Exercise requirements:
Given the listing below, write out exactly the lines starting with the line that has "This screenshot has width=800, height=500." and going on through the line that has "Click the ขอบคุณนะคะคุณลูกค้า", both kept.

Task data:
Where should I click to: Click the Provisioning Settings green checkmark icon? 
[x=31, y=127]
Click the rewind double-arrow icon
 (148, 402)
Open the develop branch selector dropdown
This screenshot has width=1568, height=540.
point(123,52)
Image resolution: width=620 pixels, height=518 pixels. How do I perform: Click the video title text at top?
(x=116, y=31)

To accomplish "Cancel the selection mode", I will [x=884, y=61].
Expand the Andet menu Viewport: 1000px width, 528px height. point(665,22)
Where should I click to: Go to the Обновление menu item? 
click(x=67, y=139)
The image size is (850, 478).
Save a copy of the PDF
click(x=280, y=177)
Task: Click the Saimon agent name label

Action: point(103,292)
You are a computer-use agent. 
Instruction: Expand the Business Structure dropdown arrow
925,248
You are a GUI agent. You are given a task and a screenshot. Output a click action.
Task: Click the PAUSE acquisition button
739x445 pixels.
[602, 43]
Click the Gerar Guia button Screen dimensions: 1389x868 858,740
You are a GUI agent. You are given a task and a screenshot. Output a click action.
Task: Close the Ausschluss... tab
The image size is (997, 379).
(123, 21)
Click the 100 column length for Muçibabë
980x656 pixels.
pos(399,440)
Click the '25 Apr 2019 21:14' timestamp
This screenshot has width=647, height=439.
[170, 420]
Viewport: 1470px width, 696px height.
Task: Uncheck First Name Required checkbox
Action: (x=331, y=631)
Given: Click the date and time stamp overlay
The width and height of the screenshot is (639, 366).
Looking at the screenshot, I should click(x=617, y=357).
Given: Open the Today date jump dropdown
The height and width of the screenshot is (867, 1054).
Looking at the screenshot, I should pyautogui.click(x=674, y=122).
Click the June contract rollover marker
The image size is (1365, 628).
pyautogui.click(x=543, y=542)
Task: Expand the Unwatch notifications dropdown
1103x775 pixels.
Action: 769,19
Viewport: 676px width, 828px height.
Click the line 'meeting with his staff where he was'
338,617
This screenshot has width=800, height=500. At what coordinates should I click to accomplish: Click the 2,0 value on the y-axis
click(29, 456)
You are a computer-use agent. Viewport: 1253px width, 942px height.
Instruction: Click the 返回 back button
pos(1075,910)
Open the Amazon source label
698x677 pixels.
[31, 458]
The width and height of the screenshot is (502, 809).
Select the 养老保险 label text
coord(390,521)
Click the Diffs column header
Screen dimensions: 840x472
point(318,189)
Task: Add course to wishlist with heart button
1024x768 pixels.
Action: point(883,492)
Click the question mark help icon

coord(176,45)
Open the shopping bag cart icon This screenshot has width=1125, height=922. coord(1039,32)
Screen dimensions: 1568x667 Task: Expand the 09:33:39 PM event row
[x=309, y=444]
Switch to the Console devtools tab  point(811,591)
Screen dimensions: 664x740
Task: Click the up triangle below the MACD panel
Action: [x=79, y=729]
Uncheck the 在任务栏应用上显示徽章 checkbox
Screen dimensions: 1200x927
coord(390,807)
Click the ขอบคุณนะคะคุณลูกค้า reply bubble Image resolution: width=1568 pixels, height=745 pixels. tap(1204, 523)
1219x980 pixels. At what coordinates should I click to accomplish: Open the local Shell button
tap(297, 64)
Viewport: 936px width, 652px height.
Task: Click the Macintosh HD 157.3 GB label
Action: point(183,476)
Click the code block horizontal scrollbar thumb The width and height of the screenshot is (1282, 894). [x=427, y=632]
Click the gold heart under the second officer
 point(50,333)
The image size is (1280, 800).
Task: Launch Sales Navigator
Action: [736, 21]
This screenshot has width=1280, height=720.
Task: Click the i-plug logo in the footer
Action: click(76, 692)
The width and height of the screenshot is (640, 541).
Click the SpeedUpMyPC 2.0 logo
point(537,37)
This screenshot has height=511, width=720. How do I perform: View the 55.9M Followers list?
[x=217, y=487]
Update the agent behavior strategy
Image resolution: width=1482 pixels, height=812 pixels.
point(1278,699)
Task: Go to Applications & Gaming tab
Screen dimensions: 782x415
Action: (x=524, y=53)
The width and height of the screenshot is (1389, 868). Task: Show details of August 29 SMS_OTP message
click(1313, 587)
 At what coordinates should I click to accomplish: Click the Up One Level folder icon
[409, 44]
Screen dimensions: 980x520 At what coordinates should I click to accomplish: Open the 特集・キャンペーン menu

Output for this exercise:
This screenshot has width=800, height=500. At what coordinates should I click to accomplish: Click the 2,0 value on the y-axis
click(29, 456)
You are a computer-use agent. Viewport: 1253px width, 942px height.
Instruction: Click the 返回 back button
pos(1075,910)
Open the Amazon source label
698x677 pixels.
[31, 458]
The width and height of the screenshot is (502, 809).
Select the 养老保险 label text
coord(390,521)
Click the Diffs column header
Screen dimensions: 840x472
point(318,189)
Task: Add course to wishlist with heart button
1024x768 pixels.
Action: point(883,492)
Click the question mark help icon

coord(176,45)
Open the shopping bag cart icon This screenshot has width=1125, height=922. coord(1039,32)
Screen dimensions: 1568x667 Task: Expand the 09:33:39 PM event row
[x=309, y=444]
Switch to the Console devtools tab  point(811,591)
Screen dimensions: 664x740
Task: Click the up triangle below the MACD panel
Action: [x=79, y=729]
Uncheck the 在任务栏应用上显示徽章 checkbox
Screen dimensions: 1200x927
coord(390,807)
Click the ขอบคุณนะคะคุณลูกค้า reply bubble Image resolution: width=1568 pixels, height=745 pixels. tap(1204, 523)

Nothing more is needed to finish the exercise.